First I've tried to install Neo4j using rpm instructions for Neo4J website, no success acessing Neo4j on port 7474. Error: Connection refused.

Then I gave up trying to make Neo4J work on an EC2 installation, and used their MarketPlace AMi- Works Like a charm but I don't know what is being installed on that AMI. So I decided to install and run cartography on this instance. My first problem was installing python, pip and java correctly. After everything working, I've discovered neo4j bolt port used my public IP, not my localhost. After thatI was able to finally execute Cartography, but Not it's giving me the following error:

neobolt.exceptions.ClientError: Supplied bookmark [FB:kcwQ40omSYgvSzKPpCQTXDOcCBSQ] does not conform to pattern neo4j:bookmark:v1:tx

Have Anyone really was able to use this?, every step along the way requires some specific libraries.

Thanks !

Cesar Javaroni
  • 23
  • 6
  • 1
    On **7474** you only run the web client, which is a standard web app and can be configured to run on other ports if you wish.

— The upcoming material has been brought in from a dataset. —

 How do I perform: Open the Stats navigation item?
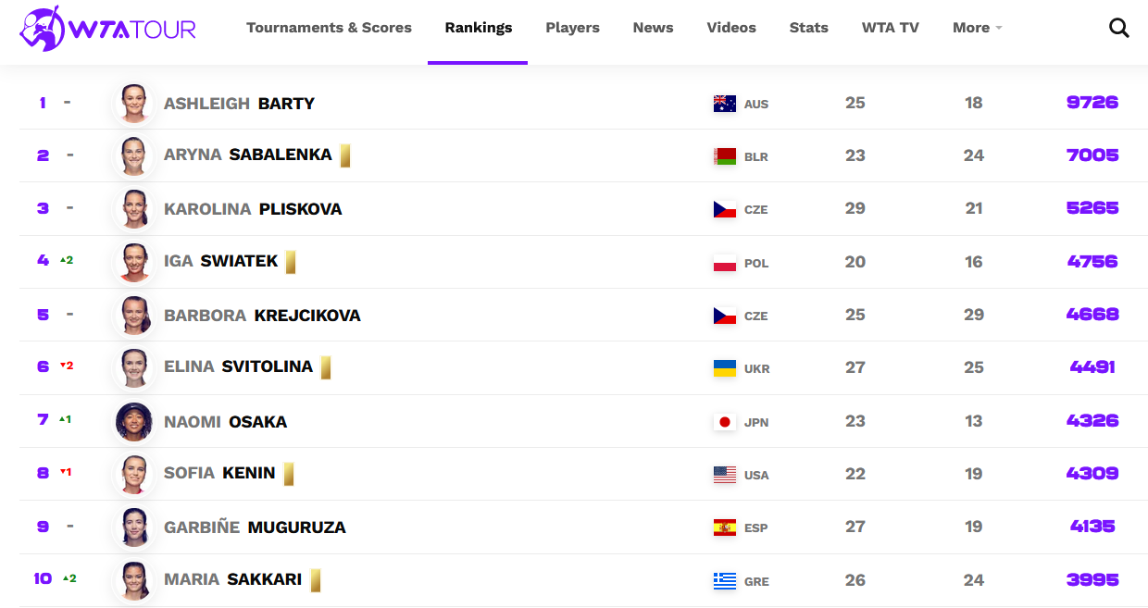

Your **bolt** port is probably **7687** - this is used by **bolt** **driver** to actually read and write the data in Java, Python or any other environments, but **7474** can be even **8000** if made available - look at https://github.com/neo4j/neo4j-browser - All those ports need to be in your security groups consistent with rules you've defined and ports you made available. – dmitryro Sep 26 '20 at 02:16
  • @dmitryro, I've double checked SG, NACLs, Everything related to AWS. I even opened all ports. – Cesar Javaroni Oct 01 '20 at 17:44

1 Answers1

0

I maintain cartography and hope I can help (wish I saw this earlier though haha)

Few things to check:

  • Are you using Neo4j 4.x? cartography currently only supports 3.5.x.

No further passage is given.